------ Data under study

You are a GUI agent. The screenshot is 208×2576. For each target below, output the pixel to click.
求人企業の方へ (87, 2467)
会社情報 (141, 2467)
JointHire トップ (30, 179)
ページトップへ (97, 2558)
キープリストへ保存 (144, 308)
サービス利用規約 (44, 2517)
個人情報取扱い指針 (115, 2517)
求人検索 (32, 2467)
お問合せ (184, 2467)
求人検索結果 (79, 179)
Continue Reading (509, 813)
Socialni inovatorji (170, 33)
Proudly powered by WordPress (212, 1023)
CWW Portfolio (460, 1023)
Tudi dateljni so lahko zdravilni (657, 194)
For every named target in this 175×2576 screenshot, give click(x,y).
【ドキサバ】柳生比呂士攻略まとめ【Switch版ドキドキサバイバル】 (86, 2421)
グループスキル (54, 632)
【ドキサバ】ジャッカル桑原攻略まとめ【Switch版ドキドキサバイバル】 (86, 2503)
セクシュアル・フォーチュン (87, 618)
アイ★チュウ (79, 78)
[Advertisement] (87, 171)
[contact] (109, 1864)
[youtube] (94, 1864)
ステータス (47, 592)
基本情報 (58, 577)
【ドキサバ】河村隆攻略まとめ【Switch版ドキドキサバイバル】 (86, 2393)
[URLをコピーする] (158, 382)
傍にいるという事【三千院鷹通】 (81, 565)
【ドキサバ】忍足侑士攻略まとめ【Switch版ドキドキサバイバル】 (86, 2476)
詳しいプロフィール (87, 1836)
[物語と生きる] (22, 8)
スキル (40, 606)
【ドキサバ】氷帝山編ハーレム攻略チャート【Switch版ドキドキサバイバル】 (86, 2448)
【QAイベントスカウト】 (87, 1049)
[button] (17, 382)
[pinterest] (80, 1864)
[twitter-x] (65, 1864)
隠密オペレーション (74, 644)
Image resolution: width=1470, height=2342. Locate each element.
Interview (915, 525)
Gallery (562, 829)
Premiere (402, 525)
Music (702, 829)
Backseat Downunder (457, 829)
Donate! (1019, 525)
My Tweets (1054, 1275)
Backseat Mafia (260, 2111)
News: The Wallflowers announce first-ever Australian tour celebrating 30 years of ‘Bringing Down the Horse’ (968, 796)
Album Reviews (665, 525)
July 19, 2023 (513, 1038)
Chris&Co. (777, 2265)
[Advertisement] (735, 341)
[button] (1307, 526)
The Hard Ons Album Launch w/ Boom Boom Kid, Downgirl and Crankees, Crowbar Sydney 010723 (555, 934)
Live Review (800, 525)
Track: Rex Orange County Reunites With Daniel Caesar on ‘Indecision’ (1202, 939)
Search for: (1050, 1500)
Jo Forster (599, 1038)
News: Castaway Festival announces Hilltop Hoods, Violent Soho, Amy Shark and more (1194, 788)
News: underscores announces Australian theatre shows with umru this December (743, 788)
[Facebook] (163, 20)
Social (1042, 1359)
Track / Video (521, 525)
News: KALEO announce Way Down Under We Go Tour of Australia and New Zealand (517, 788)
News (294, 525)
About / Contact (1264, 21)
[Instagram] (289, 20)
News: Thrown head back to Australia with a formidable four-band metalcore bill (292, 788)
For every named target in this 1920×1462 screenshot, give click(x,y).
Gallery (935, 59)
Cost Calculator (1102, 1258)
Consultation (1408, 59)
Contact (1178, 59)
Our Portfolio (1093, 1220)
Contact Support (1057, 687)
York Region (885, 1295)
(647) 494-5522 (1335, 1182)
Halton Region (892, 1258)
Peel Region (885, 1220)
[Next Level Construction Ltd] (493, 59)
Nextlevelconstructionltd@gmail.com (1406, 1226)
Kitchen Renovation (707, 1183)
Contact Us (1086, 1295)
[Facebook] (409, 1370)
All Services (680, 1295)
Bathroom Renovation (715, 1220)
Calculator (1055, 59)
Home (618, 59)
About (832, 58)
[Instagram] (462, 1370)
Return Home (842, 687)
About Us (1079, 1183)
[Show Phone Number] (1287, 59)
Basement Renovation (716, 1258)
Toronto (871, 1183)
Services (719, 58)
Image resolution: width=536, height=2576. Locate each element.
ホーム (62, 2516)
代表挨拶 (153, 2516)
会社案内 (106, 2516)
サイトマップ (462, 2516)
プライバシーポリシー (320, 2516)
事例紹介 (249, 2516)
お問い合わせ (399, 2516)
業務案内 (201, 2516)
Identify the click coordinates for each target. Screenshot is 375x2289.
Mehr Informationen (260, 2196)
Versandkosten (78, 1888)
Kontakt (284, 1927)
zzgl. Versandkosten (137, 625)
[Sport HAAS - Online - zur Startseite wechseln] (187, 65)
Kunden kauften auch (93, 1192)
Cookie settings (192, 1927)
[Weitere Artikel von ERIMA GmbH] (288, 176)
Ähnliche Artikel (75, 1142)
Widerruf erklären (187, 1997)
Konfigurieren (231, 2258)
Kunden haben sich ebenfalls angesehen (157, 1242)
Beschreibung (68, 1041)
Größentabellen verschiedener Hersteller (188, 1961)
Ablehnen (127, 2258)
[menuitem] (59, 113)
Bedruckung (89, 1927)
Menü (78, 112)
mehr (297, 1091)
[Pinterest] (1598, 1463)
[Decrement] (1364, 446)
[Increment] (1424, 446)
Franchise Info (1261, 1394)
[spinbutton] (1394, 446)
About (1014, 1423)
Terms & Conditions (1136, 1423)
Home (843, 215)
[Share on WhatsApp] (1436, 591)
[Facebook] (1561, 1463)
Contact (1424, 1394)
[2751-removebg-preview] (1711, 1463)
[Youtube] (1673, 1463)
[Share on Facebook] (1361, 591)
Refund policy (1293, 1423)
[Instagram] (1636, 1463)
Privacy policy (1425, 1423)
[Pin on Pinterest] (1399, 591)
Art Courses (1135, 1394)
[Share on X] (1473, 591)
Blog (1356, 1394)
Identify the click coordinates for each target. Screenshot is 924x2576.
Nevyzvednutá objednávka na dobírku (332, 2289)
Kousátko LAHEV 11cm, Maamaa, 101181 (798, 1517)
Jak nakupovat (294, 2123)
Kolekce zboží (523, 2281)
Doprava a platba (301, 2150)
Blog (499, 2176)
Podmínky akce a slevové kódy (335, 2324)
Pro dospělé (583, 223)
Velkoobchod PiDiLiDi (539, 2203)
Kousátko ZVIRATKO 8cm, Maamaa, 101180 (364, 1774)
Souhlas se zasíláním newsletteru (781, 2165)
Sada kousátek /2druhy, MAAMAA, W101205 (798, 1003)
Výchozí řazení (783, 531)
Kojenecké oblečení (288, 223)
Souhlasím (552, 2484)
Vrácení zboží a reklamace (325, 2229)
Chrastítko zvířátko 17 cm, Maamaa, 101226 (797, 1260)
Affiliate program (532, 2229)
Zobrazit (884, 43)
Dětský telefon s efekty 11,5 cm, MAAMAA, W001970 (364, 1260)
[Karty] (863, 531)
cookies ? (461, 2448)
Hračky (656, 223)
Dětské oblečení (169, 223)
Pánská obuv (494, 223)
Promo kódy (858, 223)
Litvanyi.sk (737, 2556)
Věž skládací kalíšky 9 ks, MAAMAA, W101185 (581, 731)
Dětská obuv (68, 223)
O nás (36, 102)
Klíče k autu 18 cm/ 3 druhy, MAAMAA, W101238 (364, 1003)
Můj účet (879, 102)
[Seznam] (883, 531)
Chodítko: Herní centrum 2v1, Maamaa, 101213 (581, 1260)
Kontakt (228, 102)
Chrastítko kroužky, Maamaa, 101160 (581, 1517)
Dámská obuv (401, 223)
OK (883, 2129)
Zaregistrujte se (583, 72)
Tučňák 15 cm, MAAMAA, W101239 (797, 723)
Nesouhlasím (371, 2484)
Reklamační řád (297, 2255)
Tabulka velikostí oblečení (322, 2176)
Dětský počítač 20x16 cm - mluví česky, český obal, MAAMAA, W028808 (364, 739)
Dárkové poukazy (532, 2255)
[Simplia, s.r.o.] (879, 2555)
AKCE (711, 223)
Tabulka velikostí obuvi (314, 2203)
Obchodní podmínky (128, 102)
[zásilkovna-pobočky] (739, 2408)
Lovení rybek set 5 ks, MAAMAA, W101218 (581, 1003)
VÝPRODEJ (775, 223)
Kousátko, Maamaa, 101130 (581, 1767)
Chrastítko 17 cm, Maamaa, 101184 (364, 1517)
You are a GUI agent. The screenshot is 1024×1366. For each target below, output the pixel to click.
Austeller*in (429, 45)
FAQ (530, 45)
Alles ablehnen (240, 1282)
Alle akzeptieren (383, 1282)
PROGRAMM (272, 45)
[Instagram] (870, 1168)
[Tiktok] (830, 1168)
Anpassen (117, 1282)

------------

## Work task
Output exactly the lines of the material above from the one containing "Continue Reading (509, 813)" up to and including the one containing "Interview (915, 525)".

## Task answer
Continue Reading (509, 813)
Socialni inovatorji (170, 33)
Proudly powered by WordPress (212, 1023)
CWW Portfolio (460, 1023)
Tudi dateljni so lahko zdravilni (657, 194)
For every named target in this 175×2576 screenshot, give click(x,y).
【ドキサバ】柳生比呂士攻略まとめ【Switch版ドキドキサバイバル】 (86, 2421)
グループスキル (54, 632)
【ドキサバ】ジャッカル桑原攻略まとめ【Switch版ドキドキサバイバル】 (86, 2503)
セクシュアル・フォーチュン (87, 618)
アイ★チュウ (79, 78)
[Advertisement] (87, 171)
[contact] (109, 1864)
[youtube] (94, 1864)
ステータス (47, 592)
基本情報 (58, 577)
【ドキサバ】河村隆攻略まとめ【Switch版ドキドキサバイバル】 (86, 2393)
[URLをコピーする] (158, 382)
傍にいるという事【三千院鷹通】 (81, 565)
【ドキサバ】忍足侑士攻略まとめ【Switch版ドキドキサバイバル】 (86, 2476)
詳しいプロフィール (87, 1836)
[物語と生きる] (22, 8)
スキル (40, 606)
【ドキサバ】氷帝山編ハーレム攻略チャート【Switch版ドキドキサバイバル】 (86, 2448)
【QAイベントスカウト】 (87, 1049)
[button] (17, 382)
[pinterest] (80, 1864)
[twitter-x] (65, 1864)
隠密オペレーション (74, 644)
Image resolution: width=1470, height=2342. Locate each element.
Interview (915, 525)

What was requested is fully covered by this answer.